◆ **Tasks to carry out**
[a] List every scientific name for a roundworm that the article on intestinal parasites in dogs and cats gives.
[b] Answer these questions from the article on intestinal parasites in dogs and cats:
(i) What is ringworm actually?
(ii) What does the veterinarian combine the feces with?
(iii) What appearance do puppies and kittens with roundworms tend to have?
[c] Write the next part of the article on intestinal parasites in dogs and cats, picking up after its last sentence.

◆ **Extract**
►

Intestinal Parasites in Dogs and Cats
We’ve all heard about intestinal worms. There’s heartworm, roundworm, hookworm, ringworm (which is actually a fungus, not a worm) and so many more. How do we keep them all straight? This article will introduce you to two of the most common intestinal worms that your dog or cat may encounter.
First of all, how do we diagnose intestinal worms? Sometimes you may see your pet vomit or defecate whole worms or worm pieces (especially roundworms). But most worm infections are not so visible. This is why the most common way to diagnose intestinal worms is by bringing a fecal sample to your veterinarian. The vet will combine the feces with a special solution and will put some of the mixture on a slide. If your pet has intestinal worms, the veterinarian often sees worm eggs on the slide. Different worms have different eggs, so your vet will be able to tell exactly what worm your pet is infected with.
Perhaps your pet is infected with roundworm. The scientific names for cat and dog roundworms are Toxocara cati and Toxocara canis, respectively. There is also a less common roundworm that both dogs and cats can get called Toxoscaris. Roundworm infections are usually not noticeable in adult animals (your pet won’t show signs). Puppies and kittens with roundworms tend to have a potbellied appearance and may not gain weight as fast as they should.

◄

◆ **Record excerpts**

►

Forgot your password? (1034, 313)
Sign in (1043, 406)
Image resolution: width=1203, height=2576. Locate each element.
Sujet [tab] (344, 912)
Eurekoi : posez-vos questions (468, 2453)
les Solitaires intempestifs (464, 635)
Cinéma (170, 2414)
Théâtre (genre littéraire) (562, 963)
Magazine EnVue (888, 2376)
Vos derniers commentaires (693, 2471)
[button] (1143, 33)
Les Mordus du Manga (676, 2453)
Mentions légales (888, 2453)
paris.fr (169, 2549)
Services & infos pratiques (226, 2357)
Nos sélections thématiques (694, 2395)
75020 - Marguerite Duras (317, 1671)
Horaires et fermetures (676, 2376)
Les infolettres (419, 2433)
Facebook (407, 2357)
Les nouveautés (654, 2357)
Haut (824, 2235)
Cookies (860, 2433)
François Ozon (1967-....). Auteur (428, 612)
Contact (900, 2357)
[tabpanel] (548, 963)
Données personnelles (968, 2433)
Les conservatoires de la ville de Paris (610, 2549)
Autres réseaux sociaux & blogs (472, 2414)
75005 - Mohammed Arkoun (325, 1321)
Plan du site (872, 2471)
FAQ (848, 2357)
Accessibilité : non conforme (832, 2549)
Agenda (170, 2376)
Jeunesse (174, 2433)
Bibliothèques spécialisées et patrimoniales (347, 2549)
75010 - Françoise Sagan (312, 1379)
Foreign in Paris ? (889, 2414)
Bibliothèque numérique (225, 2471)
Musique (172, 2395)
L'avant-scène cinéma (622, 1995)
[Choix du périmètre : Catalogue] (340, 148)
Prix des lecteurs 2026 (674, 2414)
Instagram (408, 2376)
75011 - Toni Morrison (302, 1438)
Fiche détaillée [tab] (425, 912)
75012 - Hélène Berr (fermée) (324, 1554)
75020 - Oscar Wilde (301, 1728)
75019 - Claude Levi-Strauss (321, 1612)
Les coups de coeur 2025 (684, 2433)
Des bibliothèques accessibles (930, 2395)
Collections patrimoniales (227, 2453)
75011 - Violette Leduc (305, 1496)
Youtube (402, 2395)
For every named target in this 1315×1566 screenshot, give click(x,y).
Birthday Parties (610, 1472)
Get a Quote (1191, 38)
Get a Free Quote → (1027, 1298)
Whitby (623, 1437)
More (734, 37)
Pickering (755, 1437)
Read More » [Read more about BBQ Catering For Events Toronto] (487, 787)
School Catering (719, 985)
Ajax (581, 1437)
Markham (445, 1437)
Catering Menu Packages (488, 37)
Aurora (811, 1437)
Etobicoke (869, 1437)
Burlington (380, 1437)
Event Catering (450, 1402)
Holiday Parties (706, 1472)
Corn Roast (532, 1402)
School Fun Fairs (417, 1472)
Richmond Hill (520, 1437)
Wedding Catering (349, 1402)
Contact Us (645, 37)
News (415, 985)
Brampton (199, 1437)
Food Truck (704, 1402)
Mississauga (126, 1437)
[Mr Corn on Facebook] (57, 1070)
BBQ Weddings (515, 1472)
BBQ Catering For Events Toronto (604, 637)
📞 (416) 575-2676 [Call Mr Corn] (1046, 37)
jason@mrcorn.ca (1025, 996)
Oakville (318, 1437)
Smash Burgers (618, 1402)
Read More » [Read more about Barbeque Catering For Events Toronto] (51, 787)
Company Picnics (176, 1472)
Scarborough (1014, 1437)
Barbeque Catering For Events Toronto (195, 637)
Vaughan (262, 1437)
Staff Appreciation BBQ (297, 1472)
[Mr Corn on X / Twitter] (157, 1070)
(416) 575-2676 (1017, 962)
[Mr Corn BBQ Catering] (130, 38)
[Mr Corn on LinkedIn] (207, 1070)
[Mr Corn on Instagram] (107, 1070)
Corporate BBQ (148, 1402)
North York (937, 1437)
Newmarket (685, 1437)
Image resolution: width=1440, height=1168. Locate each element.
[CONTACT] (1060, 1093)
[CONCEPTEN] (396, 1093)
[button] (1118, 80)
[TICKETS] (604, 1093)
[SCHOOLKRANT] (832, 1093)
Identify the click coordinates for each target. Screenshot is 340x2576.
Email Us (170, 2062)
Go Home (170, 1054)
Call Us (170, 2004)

◄

◆ **Solved problems**
[a]
Toxocara cati
Toxocara canis
Toxoscaris

[b]
(i) A fungus, not a worm.
(ii) A special solution.
(iii) A potbellied appearance.

[c]
How do roundworms cause these signs? These worms don’t actually attach to the intestinal wall, but live inside the intestine, where food passes through. Roundworms feed on the food that passes through the dog or cat’s intestine. By doing this, the worms ‘compete’ with your pet for nutrients. In a well-fed, adult pet, a few roundworms usually don’t do any harm to the animal. But you do want to treat a roundworm infection, even if you pet is not showing signs. Most importantly, humans can get roundworm infections from their pets. Roundworm larvae can migrate to various organs (including the eyes) in people. Another good reason to treat an infection is to prevent your pet from excreting roundworm eggs into the environment. The more eggs that exist in the environment, the more likely it is that another animal (or person) may get a severe infection.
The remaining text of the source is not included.